Elementos Políticos e Projeções Financeiras
Este orçamento é o primeiro elaborado sob a gestão do atual prefeito Ricardo Silva, do PSD, que assumiu em 2024. No período anterior, o foco estava em executar o que havia sido planejado pela gestão anterior. O aumento na arrecadação e nas receitas é um dos pontos principais, com uma previsão de que a receita municipal atinja R$ 5,4 bilhões, impulsionada principalmente por tributos como o ISSQN, ITBI e IPTU.
A relação entre receitas e despesas primárias terá um superávit fiscal de impressionantes R$ 70 milhões, 25% acima do ano anterior. Além disso, a reserva de contingência aumentará de R$ 8 milhões para R$ 10 milhões, demonstrando um planejamento financeiro sólido.
Redução das Dívidas e Investimentos em Saúde
Um aspecto notável do orçamento de 2026 é a redução das dívidas fundadas. Pela primeira vez desde 2022, a previsão de débitos de longo prazo deve cair 21%, alcançando R$ 1,3 bilhão. Na área da saúde, a destinação de R$ 1,08 bilhão, com um aumento de 4,5%, garante que a cidade ultrapasse o mínimo legal de 15% da arrecadação, atendendo assim a demanda crescente por serviços.
Os investimentos em saúde são essenciais, pois incluem a compra de novos equipamentos e a expansão de serviços já existentes.
Desafios nas Despesas e Previdência
Por outro lado, as despesas relacionadas a ativos fixos, como máquinas e veículos, devem ser reduzidas em 11%, totalizando R$ 524,2 milhões. Em contrapartida, as despesas correntes devem aumentar em 19%, alcançando R$ 4,9 bilhões, refletindo especialmente os altos custos com pessoal, que representam 48% do orçamento e ainda estão dentro dos limites da Lei de Responsabilidade Fiscal.
Adicionalmente, o Instituto de Previdência dos Municipiários terá uma significativa receita de mais de R$ 981 milhões, superando até mesmo os gastos com educação, água, esgoto e infraestrutura.

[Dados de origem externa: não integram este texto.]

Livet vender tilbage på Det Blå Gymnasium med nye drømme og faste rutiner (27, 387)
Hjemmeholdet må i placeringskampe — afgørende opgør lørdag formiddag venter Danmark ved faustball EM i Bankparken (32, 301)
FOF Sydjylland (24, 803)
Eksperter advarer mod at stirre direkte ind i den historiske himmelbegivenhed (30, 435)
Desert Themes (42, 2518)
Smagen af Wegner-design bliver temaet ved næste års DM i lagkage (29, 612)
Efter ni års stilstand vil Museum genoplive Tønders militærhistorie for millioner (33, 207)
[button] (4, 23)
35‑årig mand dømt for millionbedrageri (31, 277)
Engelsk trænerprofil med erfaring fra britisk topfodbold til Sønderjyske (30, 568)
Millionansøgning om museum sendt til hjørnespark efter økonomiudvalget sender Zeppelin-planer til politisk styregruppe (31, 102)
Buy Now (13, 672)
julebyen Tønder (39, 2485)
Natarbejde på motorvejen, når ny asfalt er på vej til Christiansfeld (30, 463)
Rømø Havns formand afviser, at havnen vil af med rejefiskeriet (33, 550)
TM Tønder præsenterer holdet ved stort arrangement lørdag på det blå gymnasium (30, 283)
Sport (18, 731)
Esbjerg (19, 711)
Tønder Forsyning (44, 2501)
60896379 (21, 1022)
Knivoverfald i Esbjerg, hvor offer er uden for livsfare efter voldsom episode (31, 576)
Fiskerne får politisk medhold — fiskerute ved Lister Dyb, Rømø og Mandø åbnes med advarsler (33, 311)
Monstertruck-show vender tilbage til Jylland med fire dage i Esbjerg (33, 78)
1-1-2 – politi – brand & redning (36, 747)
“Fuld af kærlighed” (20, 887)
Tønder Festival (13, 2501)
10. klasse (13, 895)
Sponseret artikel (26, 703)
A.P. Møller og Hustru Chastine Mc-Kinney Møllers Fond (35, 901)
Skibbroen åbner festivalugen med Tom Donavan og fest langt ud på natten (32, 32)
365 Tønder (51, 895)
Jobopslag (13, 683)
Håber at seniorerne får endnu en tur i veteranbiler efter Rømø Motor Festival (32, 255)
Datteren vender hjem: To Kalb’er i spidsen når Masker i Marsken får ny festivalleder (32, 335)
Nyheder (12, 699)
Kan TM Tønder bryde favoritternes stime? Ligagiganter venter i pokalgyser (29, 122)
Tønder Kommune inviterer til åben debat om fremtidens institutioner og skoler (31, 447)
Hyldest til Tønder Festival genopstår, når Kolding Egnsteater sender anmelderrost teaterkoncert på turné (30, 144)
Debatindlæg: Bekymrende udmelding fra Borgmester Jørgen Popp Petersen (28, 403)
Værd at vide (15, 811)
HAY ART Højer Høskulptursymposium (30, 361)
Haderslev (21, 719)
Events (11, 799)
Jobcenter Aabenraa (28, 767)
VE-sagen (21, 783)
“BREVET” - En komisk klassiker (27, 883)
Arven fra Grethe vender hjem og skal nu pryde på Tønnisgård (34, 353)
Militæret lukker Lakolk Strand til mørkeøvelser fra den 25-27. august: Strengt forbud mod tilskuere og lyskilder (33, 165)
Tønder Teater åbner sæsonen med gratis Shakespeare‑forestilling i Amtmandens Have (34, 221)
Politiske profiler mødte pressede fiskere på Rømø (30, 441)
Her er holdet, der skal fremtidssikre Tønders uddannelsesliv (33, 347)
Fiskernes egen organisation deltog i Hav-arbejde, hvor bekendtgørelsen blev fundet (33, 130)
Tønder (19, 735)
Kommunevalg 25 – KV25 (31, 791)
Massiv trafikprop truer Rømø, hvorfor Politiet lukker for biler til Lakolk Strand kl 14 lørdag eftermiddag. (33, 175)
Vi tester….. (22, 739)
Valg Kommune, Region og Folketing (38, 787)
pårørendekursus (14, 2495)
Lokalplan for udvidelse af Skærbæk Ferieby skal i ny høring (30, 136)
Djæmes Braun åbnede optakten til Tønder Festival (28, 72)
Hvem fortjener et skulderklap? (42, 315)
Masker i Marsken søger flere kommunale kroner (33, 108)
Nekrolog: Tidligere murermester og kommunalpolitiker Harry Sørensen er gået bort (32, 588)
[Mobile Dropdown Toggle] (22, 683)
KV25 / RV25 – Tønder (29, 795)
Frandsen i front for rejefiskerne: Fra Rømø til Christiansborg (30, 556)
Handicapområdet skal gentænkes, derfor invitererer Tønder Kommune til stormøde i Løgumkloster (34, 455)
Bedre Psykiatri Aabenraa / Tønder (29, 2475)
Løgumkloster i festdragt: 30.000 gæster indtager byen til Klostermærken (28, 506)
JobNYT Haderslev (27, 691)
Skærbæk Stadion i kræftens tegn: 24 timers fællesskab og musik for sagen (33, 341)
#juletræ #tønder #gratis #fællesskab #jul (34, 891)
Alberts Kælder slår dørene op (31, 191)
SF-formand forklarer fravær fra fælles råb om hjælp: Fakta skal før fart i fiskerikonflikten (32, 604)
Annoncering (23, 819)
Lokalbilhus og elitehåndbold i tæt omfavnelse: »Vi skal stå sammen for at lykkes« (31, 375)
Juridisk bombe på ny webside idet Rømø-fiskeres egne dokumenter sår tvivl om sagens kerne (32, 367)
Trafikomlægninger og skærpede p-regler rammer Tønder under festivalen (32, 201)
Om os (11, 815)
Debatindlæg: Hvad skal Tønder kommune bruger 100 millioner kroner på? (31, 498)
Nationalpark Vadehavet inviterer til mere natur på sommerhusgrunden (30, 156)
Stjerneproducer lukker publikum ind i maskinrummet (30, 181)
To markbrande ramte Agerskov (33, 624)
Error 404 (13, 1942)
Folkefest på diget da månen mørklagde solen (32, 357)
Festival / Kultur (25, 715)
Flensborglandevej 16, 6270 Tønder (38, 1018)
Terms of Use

Foco na Sustentabilidade Fiscal
Desde sua posse, Ricardo Silva tem enfatizado a importância de equilibrar as contas públicas, especialmente devido às dívidas herdadas. Muitas dessas dívidas estão ligadas a financiamentos para projetos estruturais, como corredores de ônibus e viadutos, que foram financiados pelo PAC 2. O objetivo é garantir que o município não aumente seu endividamento enquanto busca a recuperação fiscal.
Márcio Minoru, do Observatório Social de Ribeirão Preto, destaca que, embora a redução das dívidas seja crucial, a Prefeitura deve ter cuidado para não comprometer sua capacidade de investimento e renovação urbana. A administração se comprometeu a manter um funcionamento equilibrado da máquina pública, sem sacrificar áreas essenciais como saúde e educação.
A Importância da Participação Popular
Na busca pelo equilíbrio fiscal, a administração deixará de lado algumas obras de grande porte, o que pode ser uma decisão sábia. No entanto, é vital determinar quais projetos realmente trarão benefícios significativos para Ribeirão Preto, levando em conta a opinião da população e do setor empresarial.
Minoru ainda alerta que as projeções de receita para 2026 dependem de um controle rigoroso das despesas e da efetividade na arrecadação, e a prioridade deve ser sempre às despesas obrigatórias. A expectativa é que as receitas aumentem, somando R$ 5,4 bilhões, o que requer uma gestão fiscal responsável e disciplinada.